Suppose two ESGs are deployed to provide a DLR instance with 2-way ECMP uplinks with the physical environment.
1 shows the ESG and DLR packet flow when equal-cost multipath (ECMP) routing is enabled between two ESGs and the physical infrastructure.
VM1 thus has access to 2x bi-directional throughput compared with a deployment with a single ESG.
VM1 is connected to a Logical Switch with the VNI 5000.
The DLR has two LIFs – Internal on VNI 5000, and Uplink on VNI 5001.
The DLR has ECMP enabled and is receiving equal cost routes toward the IP subnet of VLAN 20 from a pair of ESGs, ESG A and ESG B via a dynamic routing protocol (BGP or OSPF).

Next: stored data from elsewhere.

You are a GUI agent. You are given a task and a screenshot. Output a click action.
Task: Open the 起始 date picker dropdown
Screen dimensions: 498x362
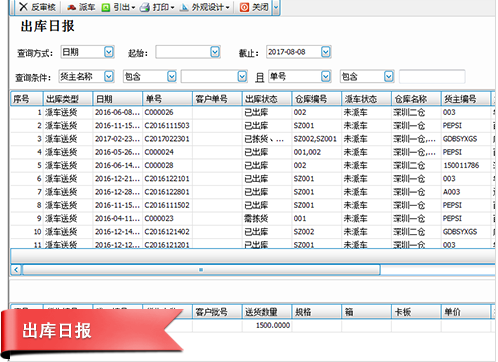[215, 52]
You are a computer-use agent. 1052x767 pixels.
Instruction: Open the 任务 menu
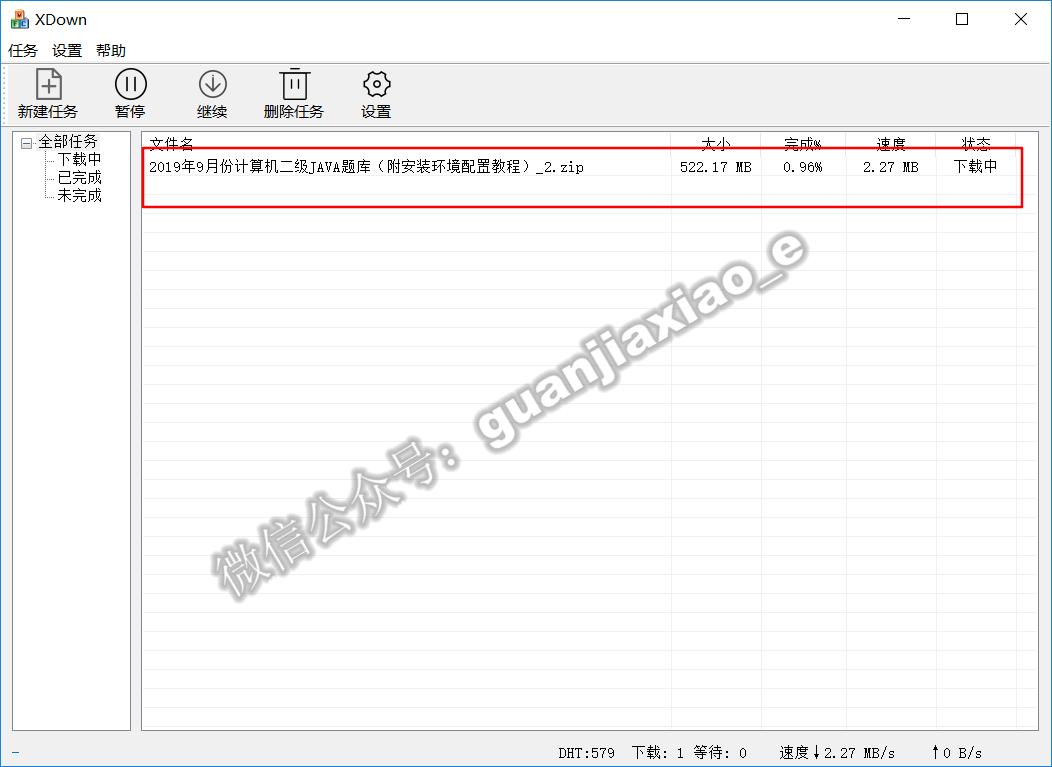[x=21, y=50]

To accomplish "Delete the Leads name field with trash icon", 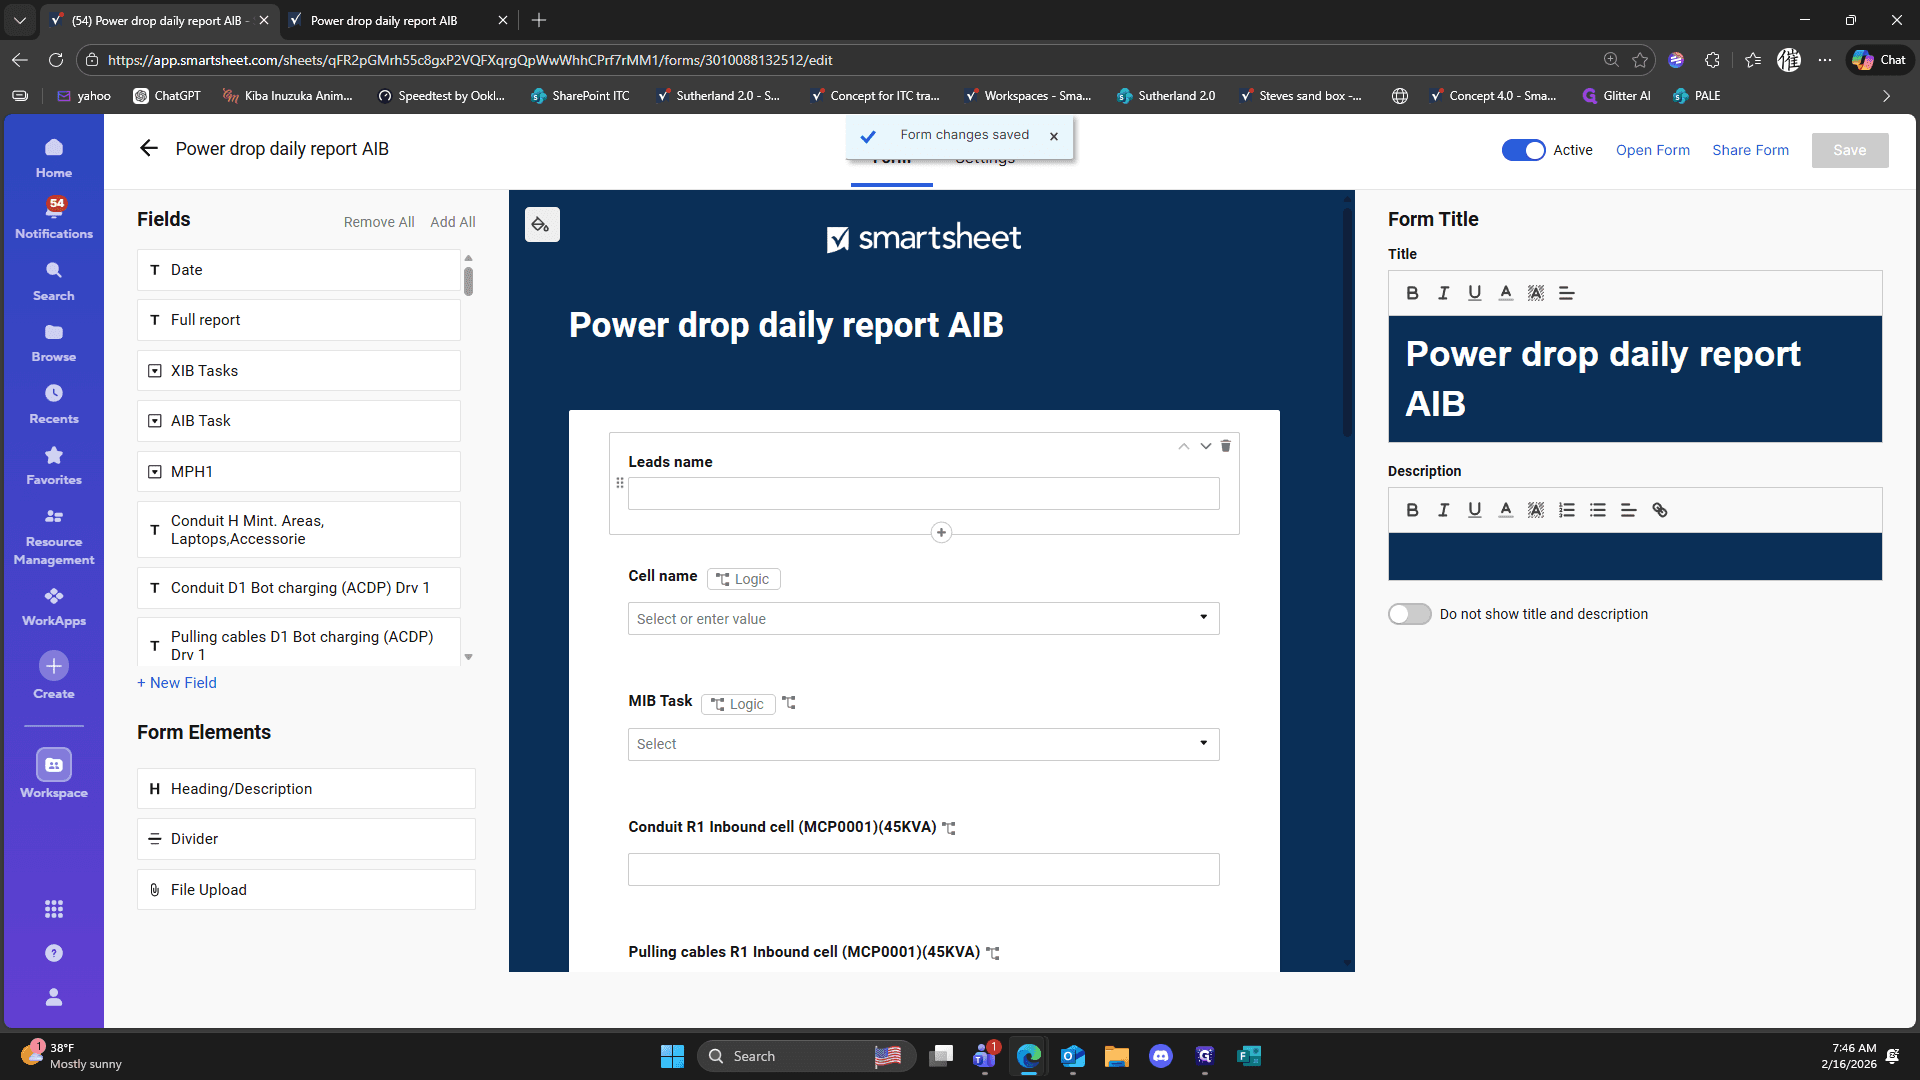I will click(1226, 446).
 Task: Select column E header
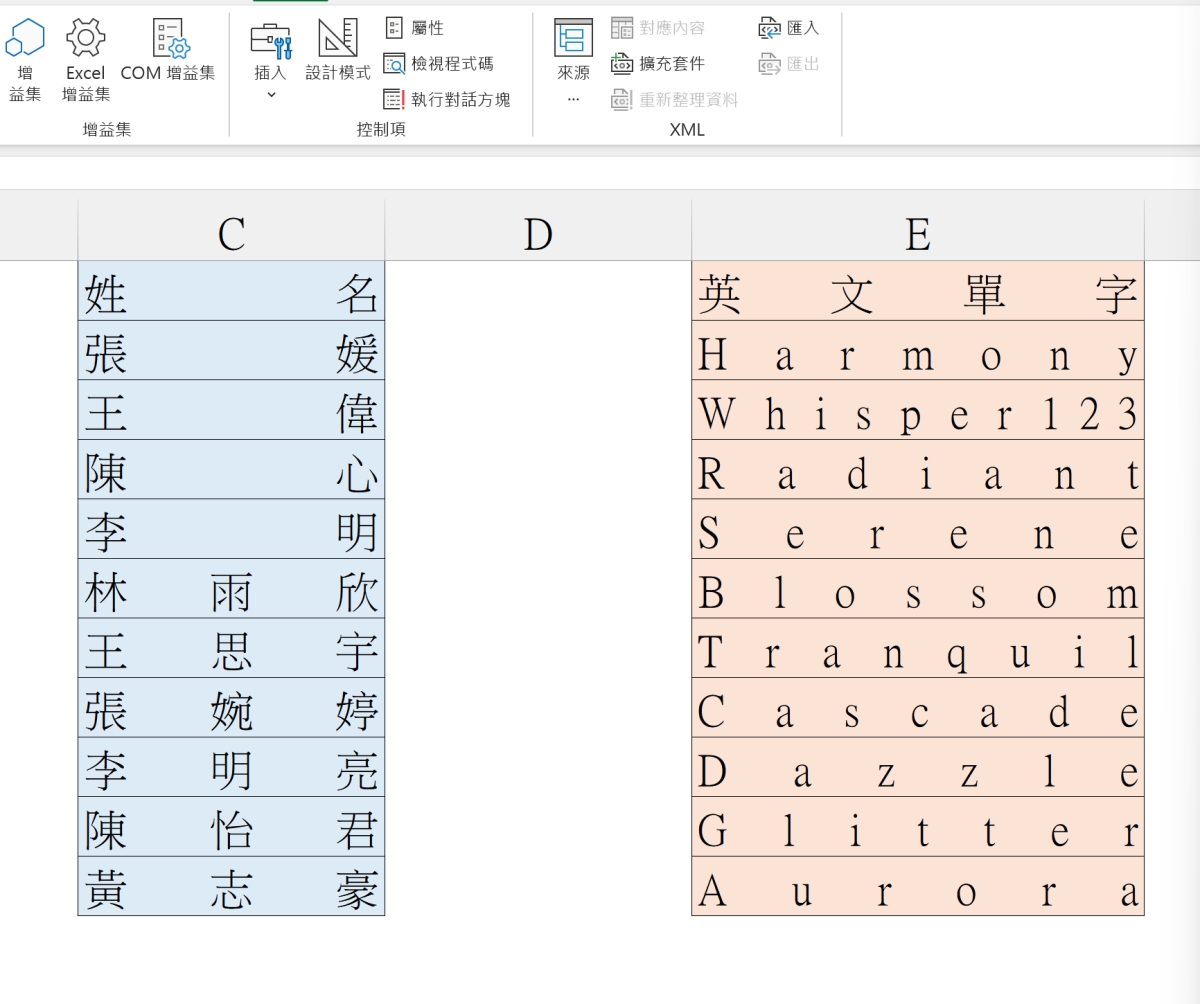click(x=917, y=234)
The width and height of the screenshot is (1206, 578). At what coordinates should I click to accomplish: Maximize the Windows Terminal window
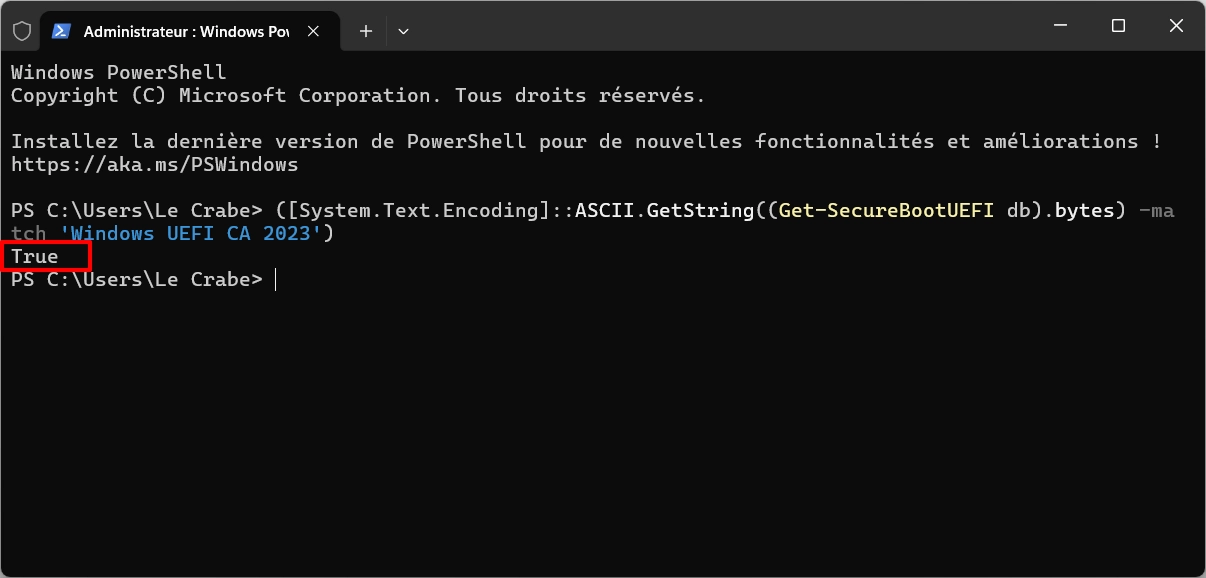(1118, 27)
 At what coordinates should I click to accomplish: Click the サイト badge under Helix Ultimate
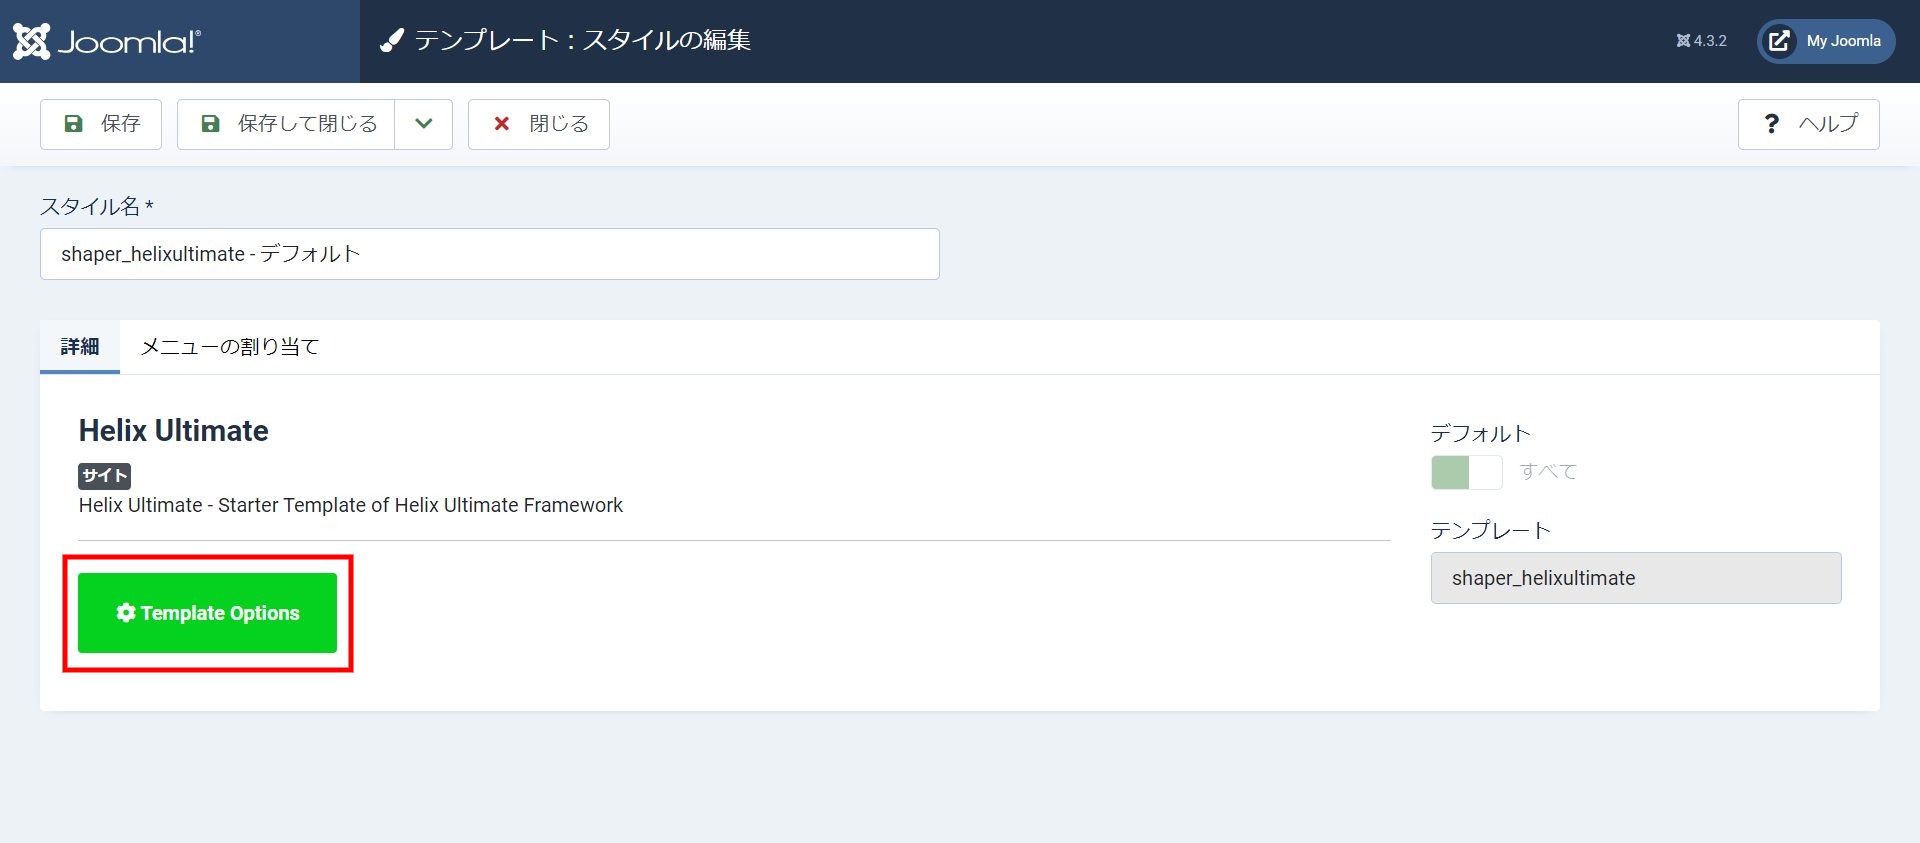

The two ESGs are connected to a VLAN-backed dvPortgroup associated with VLAN 10, where a physical router that provides connectivity to VLAN 20 is also connected.
The ESGs receive external routes for VLAN 20, via a dynamic routing protocol from the physical router.
The physical router in exchange learns about the IP subnet associated with VXLAN 5000 from both ESGs, and performs ECMP load balancing for the traffic toward VMs in that subnet.
The DLR can receive up to eight equal-cost routes and balance traffic across the routes. ESG A and ESG B in the diagram provide two equal-cost routes.
ESGs can do ECMP routing toward the physical network, assuming multiple physical routers are present. For simplicity, the diagram shows a single physical router.
There is no need for ECMP to be configured on ESGs toward the DLR, because all DLR LIFs are “local” on the same host where ESG resides. There would be no additional benefit provided by configuring multiple uplink interfaces on a DLR.
In situations where more North-South bandwidth is required, multiple ESGs can be placed on different ESXi hosts to scale up to ~80Gbps with 8 x ESGs.
The ECMP packet flow (not including ARP resolution):
VM1 sends a packet to the physical server, which is sent to VM1’s IP gateway (which is a DLR LIF) on ESXi Host A.
The DLR performs a route lookup for the IP of the physical server, and finds that it is not directly connected, but matches two ECMP routes received from ESG A and ESG B.
The DLR calculates an ECMP hash, and decides on a next hop, which could be either ESG A or ESG B, and sends the packet out the VXLAN 5001 LIF.
The DVS delivers the packet to the selected ESG.
The ESG performs the routing lookup and finds that the physical server’s subnet is accessible via the physical router’s IP address on VLAN 10, which is directly connected to one of ESG’s interfaces.
The packet is sent out through the DVS, which passes it on to the physical network after tagging it with the correct 801.Q tag with VLAN ID 10.
The packet travels through the physical switching infrastructure to reach the physical router, which performs a lookup to find that the physical server is directly connected to an interface on VLAN 20.
The physical router sends the packet to the physical server.
On the way back:
The physical server sends the packet to VM1, with the physical router as the next hop.
The physical router performs a lookup for VM1’s subnet, and sees two equal-cost paths to that subnet with the next hops, ESG A's and ESG B’s VLAN 10 interface, respectively.
The physical router selects one of the paths and sends the packet toward the corresponding ESG.
The physical network delivers the packet to the ESXi host where the ESG resides, and delivers it to DVS, which decapsulates the packet and forwards it on the dvPortgroup associated with VLAN 10 to the ESG.
The ESG performs a routing lookup and finds that VM1’s subnet is accessible via its interface associated with VXLAN 5001 with the next hop being DLR’s uplink interface IP address.
The ESG sends the packet to the DLR instance on the same host as the ESG.
The DLR performs a routing lookup to find that VM1 is available via its VXLAN 5000 LIF.
The DLR sends the packet out its VXLAN 5000 LIF to the DVS, which performs the final delivery.